|Most GPCR ligands activate multiple signalling pathways spanning four G protein classes: Gq/11, Gi/o, Gs and G12/13 with 16 subtypes. Furthermore, arrestin proteins mediate GPCR signalling, desensitisation and internalisation.||A biased ligand preferentially actives only one singalling pathway. A new candidate analgesic drug, oliceridine selectively stimulates the μ-opioid receptor Gi/o pathway, but lacks the ß-arrestin mediated constipation and respiratory depression.|
Drug development has an 86% failure rate –mainly due to insufficient efficacy or to side effects. For GPCRs this could be solved by ‘biased ligands’ which re-route cellular pathways to therapeutic actions away from side effects.

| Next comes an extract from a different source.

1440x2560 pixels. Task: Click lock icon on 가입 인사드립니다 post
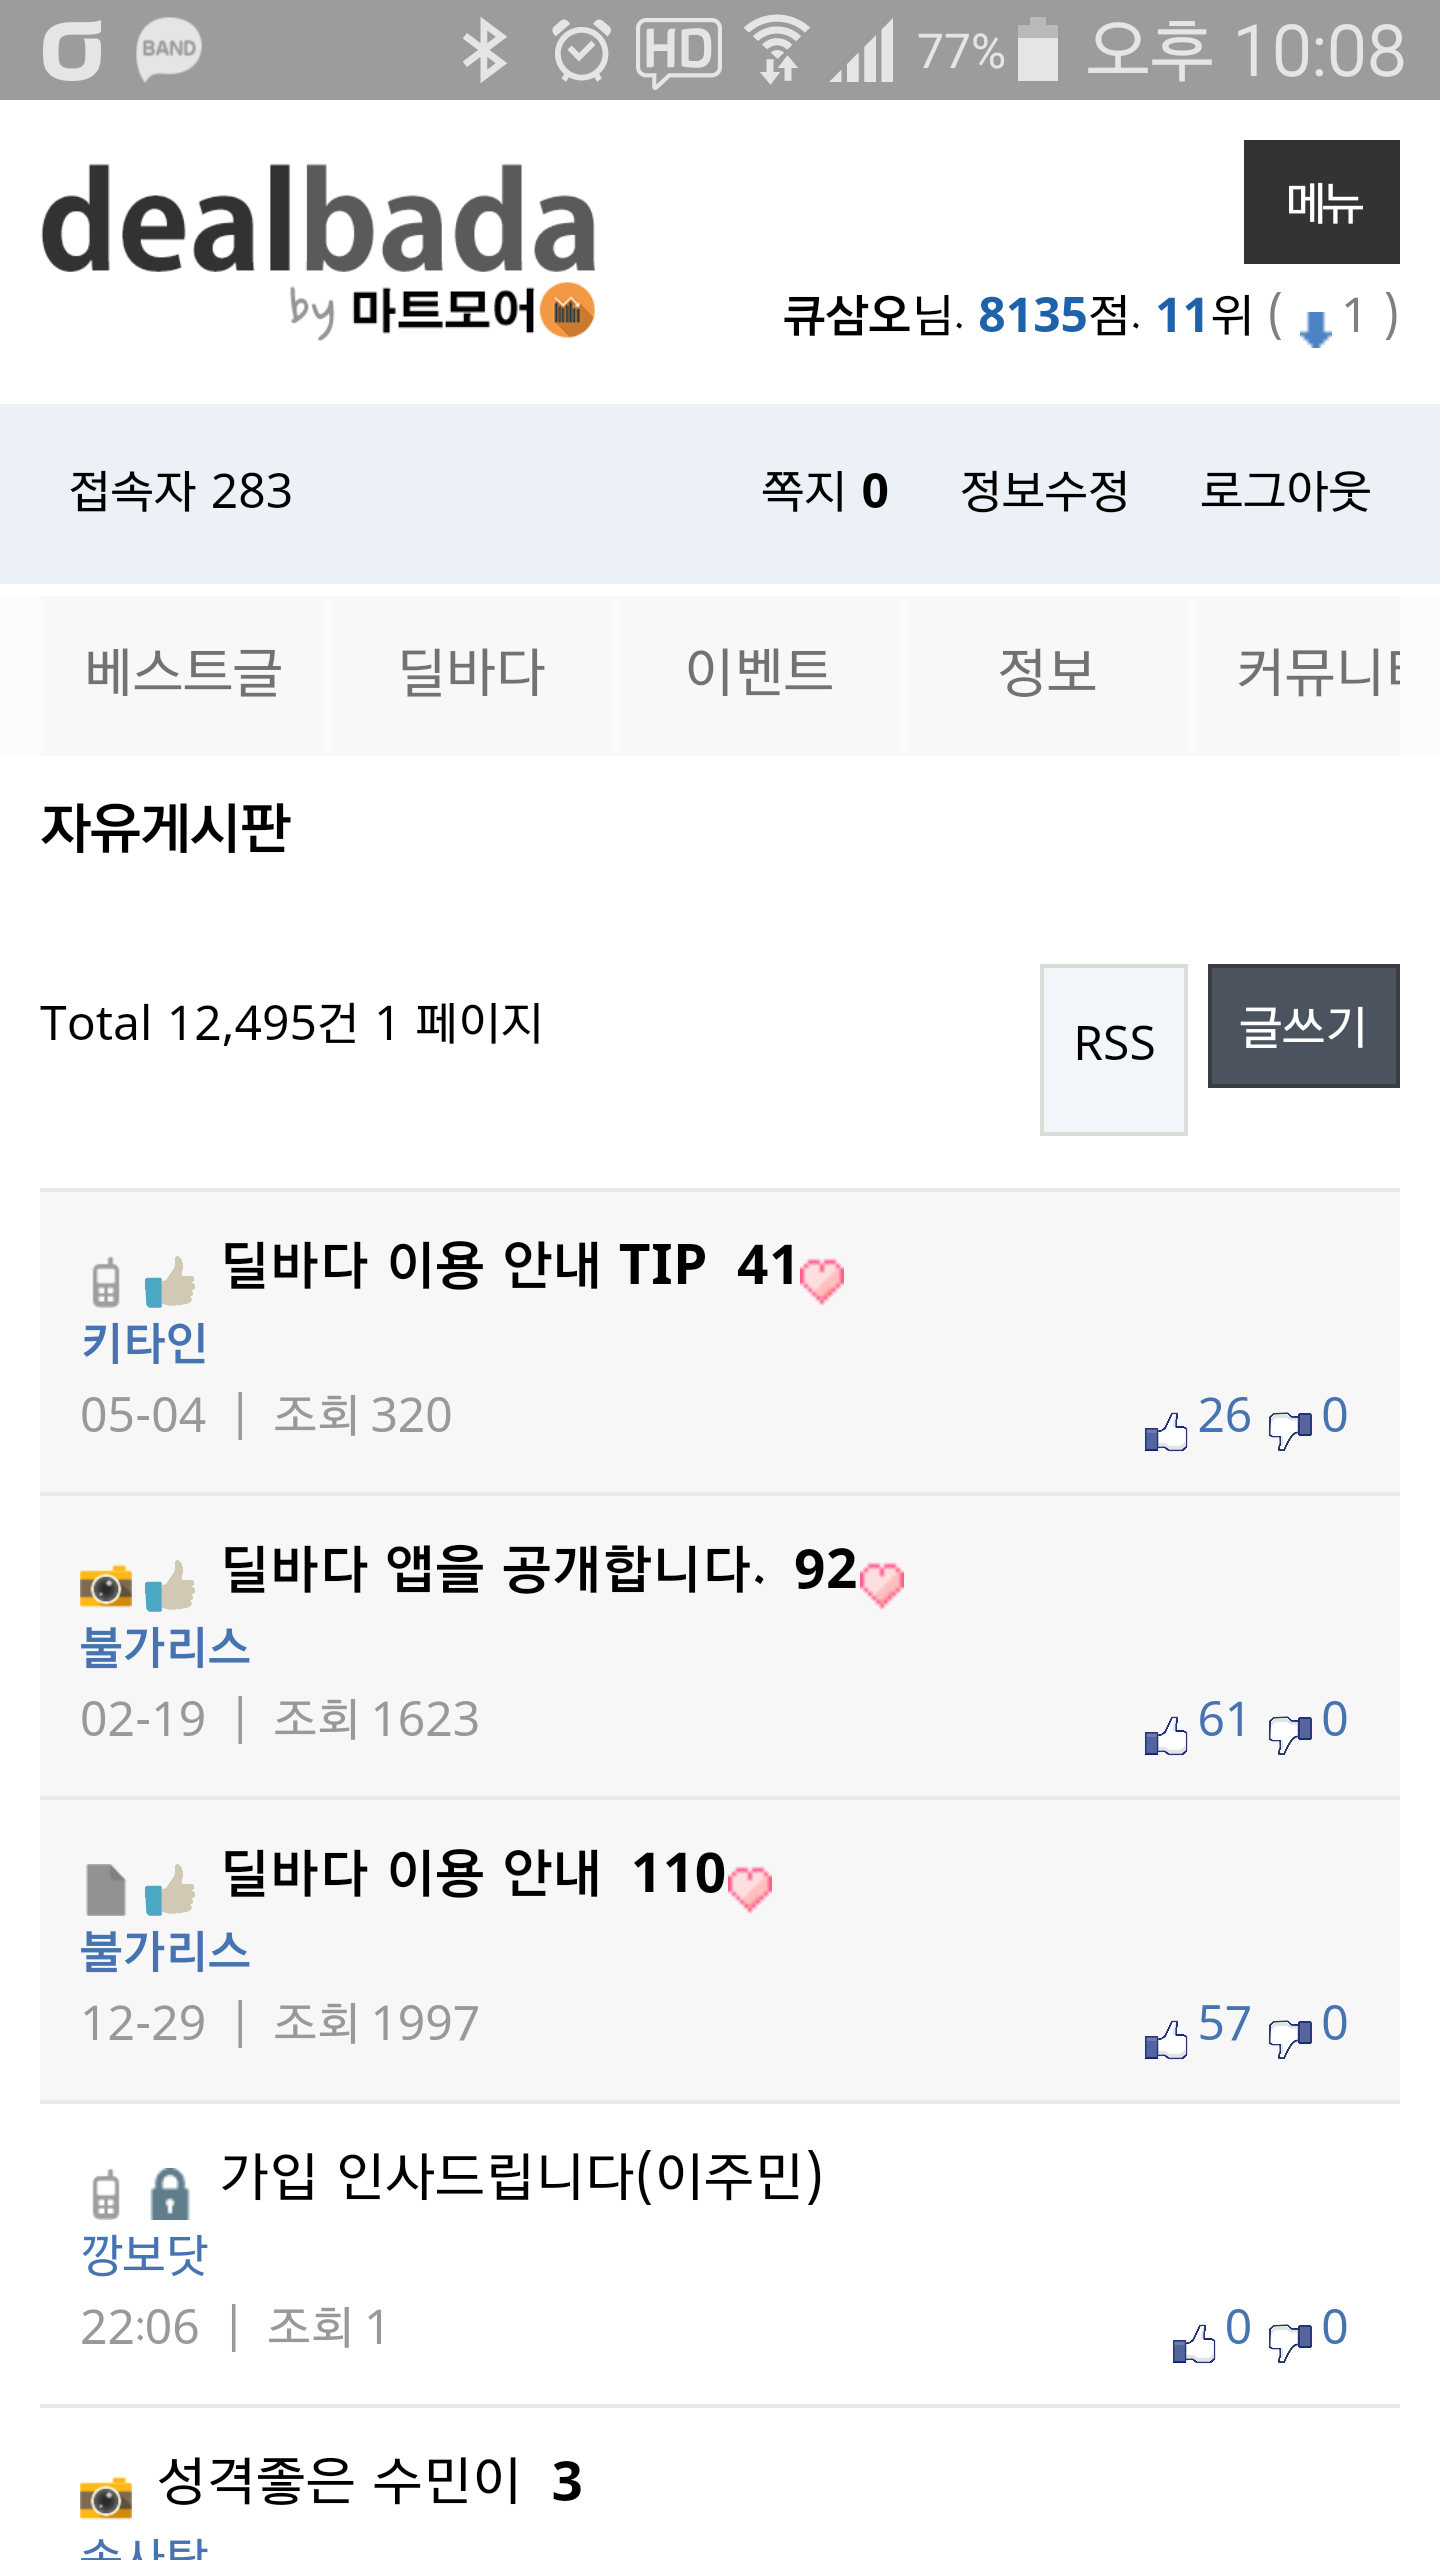(x=170, y=2194)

However, this huge potential is inaccessible because few GPCRs have biased ligands and we do not yet know the molecular mechanisms to rationally design them.
Biased ligands: We will create a database of known biased ligands and identify new such ligands through computational drug design. A PhD training network, SAFER has set out to identify biased ligands for the serotonin 2A receptor (5-HT2A), which mediates the effect of recreational drugs, e.g. LSD and agents in clinical trials for treatment-resistant depression and anxiety. A Novo Nordisk Foundation Ascending Investigator grant focuses on the free fatty acid receptor 4 – a target for diabetes and inflammation – will also pharmacologically profile the signalling of known reference ligands and drugs to identify signalling bias. Going forward, we would like to take on a wider challenge to build a virtual screening pipeline to identify novel ligands with signalling bias for many more GPCRs.

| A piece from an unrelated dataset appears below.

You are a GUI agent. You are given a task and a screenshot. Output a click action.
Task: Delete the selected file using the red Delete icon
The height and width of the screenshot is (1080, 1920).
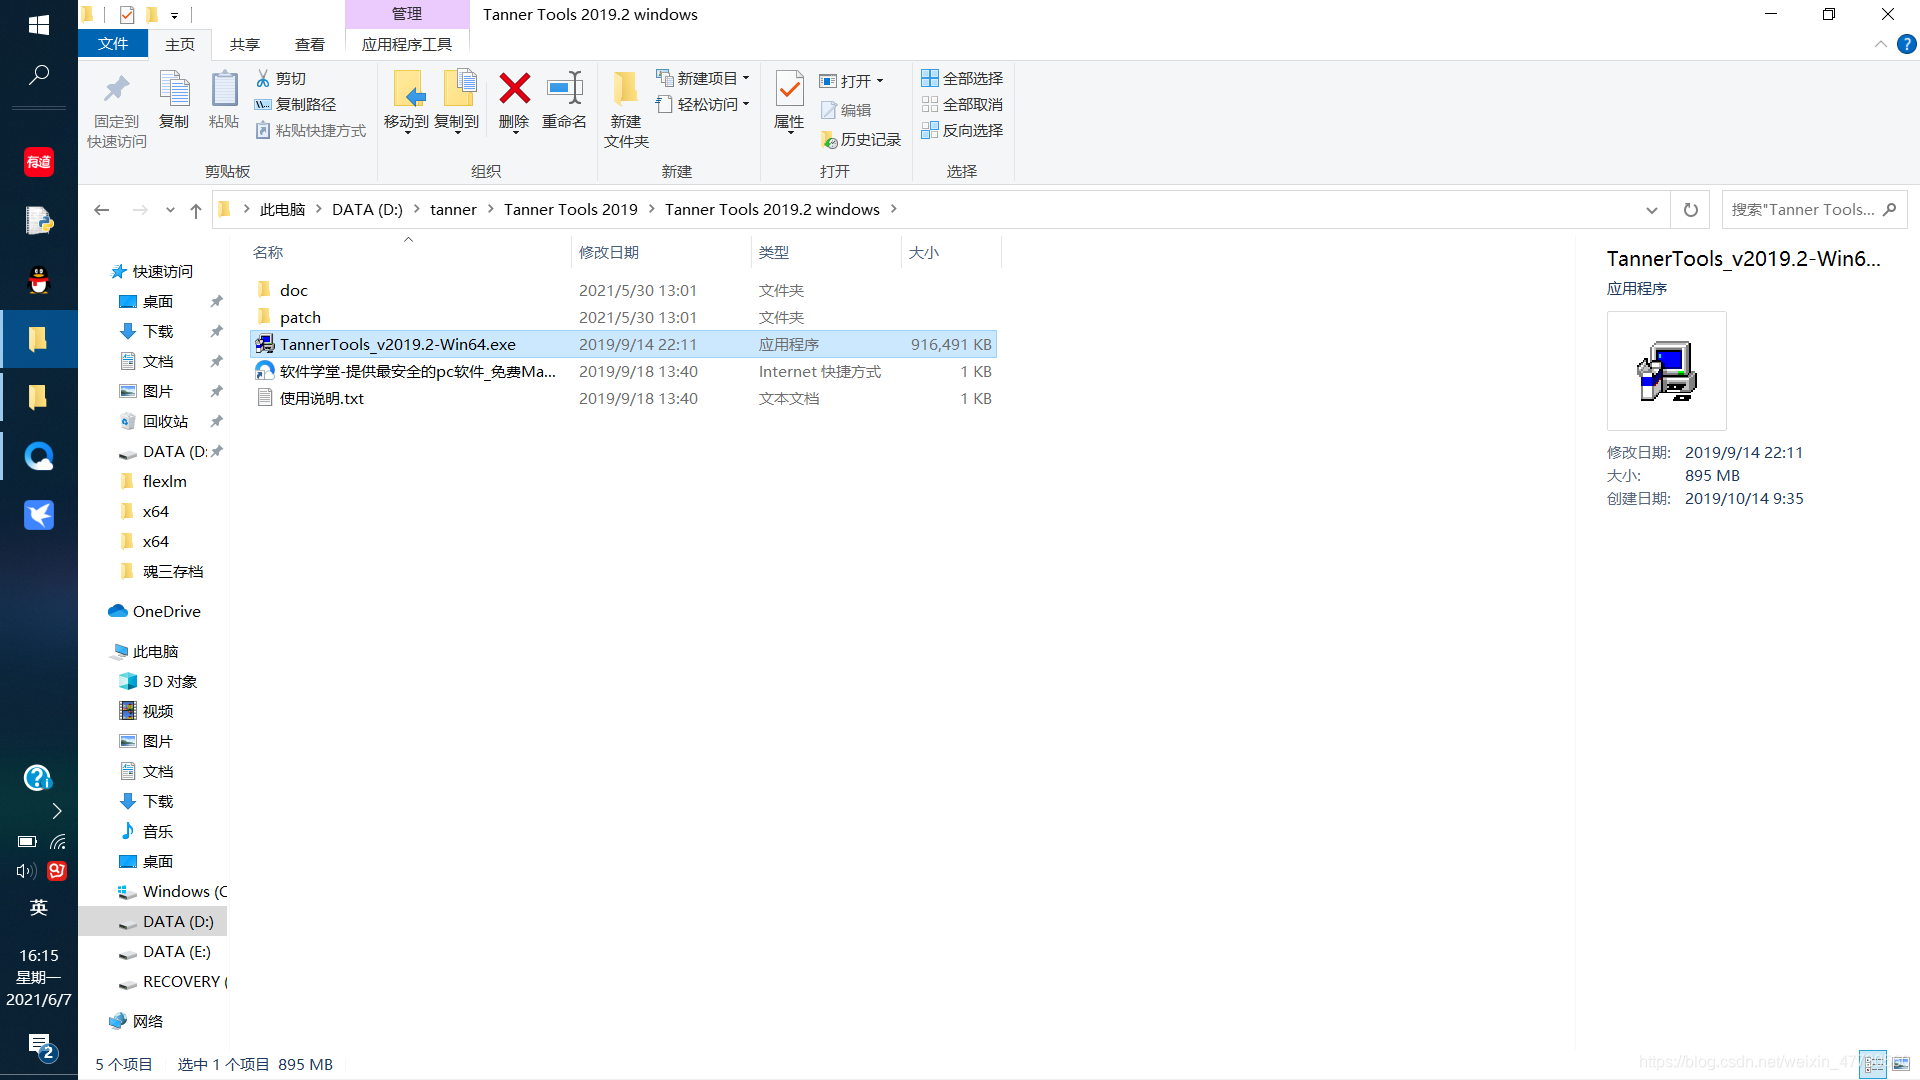[514, 103]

Pathway effects: We will make an online atlas of the physiological and therapeutic effects of individual GPCR signalling pathways, thereby providing the rationale for which pathways to target in drug discovery and receptor function studies. So far, few such effects are known. However, much more such data will soon become available, from e.g. the new European research network on signal transduction, ‘ERNEST’ and as more clinical trials evaluate biased candidate drugs. We are also exploring computational drug design to identify G protein/b-arrestin inhibitors that would constitute very valuable tools to map (patho)physiological pathways.
Structures and mechanisms: We plan to (application pending) to develop protein engineering and online tools to ease the generation of GPCR structures bound to G proteins and biased ligands, which could elucidate molecular mechanisms to design biased tool compounds and drugs.